* **Görev tanımı**
Kendimizi tanımak üzerine yazıdaki "Kendimi tanıyor muyum?" ile "korkutuyor olsa gerek." arasındaki bölümü, iki uç da dahil olmak üzere, "sorguluyor" yerine "araştırıyor" koyarak yeniden yazın.

* **Sayfa metni**
KENDİMİZLE TANIŞMAK

 

Ben kimim?

Bu dış görünüşümün altında nasıl biri saklı?

Kendimi tanıyor muyum? Duygularımı tanıyor muyum? Davranışlarımın farkında mıyım?

Davranışlarımın ya da duygularımın altındaki nedenleri sorguluyor muyum?

Bir insan kendini nasıl tanır? 

 

Kendimize ne kadar yabancıyız. Uzak ve mesafeliyiz. Korkuyoruz sanki kendimizi tanımaktan. Ne çıkacak bilmiyoruz çünkü. Bilinmezliğin derinliği ve karanlığı korkutuyor olsa gerek.

Her canlı bilinmezlikten korkar ya, aslında öyle bir korku. Kendimizi tanımadığımız için kendimizden korkuyoruz.

Bu korku ile ötekileştirdik kendimizi kendimizden. Daha da uzaklaştık, daha da derine indi kendimiz, derinleştikte daha da korktuk. Kendimizden uzaklaşma döngüsü yarattık.  Hâlbuki kim daha yakın olabilir ki bize kendimizden başka. 

Belki bir başkasını, kendimizden daha iyi tanıyor olabiliriz. Çünkü onu daha çok gözlemledik, ona daha çok saygı duyduk, daha şefkatli davrandık yargısız yaklaştık, onu memnun etmek için çabaladık. Hoşlandığı ve hoşlanmadığı şeyleri gözlemleyip ona göre davrandık. Peki ya kendimiz? Daha fazla özeni hak etmiyor muyuz?

* **Veri bloğu**
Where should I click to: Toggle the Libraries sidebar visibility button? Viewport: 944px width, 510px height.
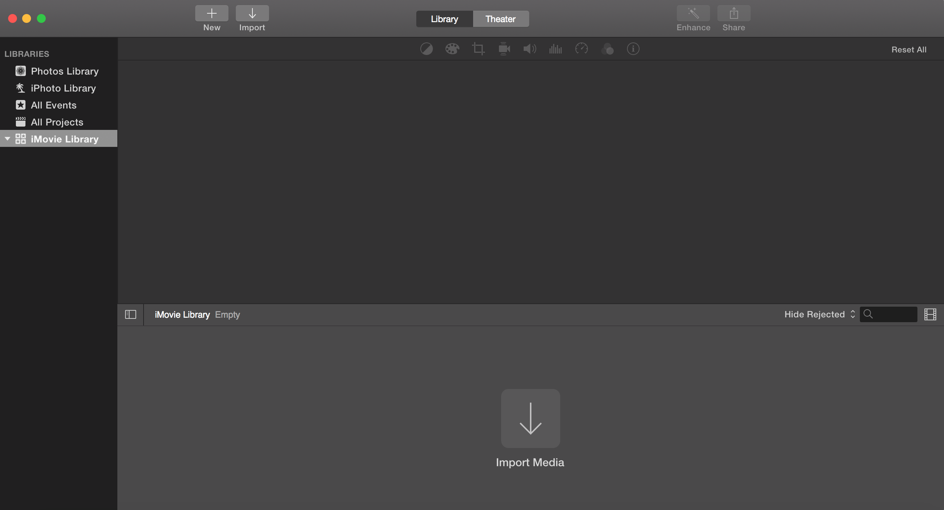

* **Alıştırma sonucu**
Kendimi tanıyor muyum? Duygularımı tanıyor muyum? Davranışlarımın farkında mıyım?

Davranışlarımın ya da duygularımın altındaki nedenleri araştırıyor muyum?

Bir insan kendini nasıl tanır? 

 

Kendimize ne kadar yabancıyız. Uzak ve mesafeliyiz. Korkuyoruz sanki kendimizi tanımaktan. Ne çıkacak bilmiyoruz çünkü. Bilinmezliğin derinliği ve karanlığı korkutuyor olsa gerek.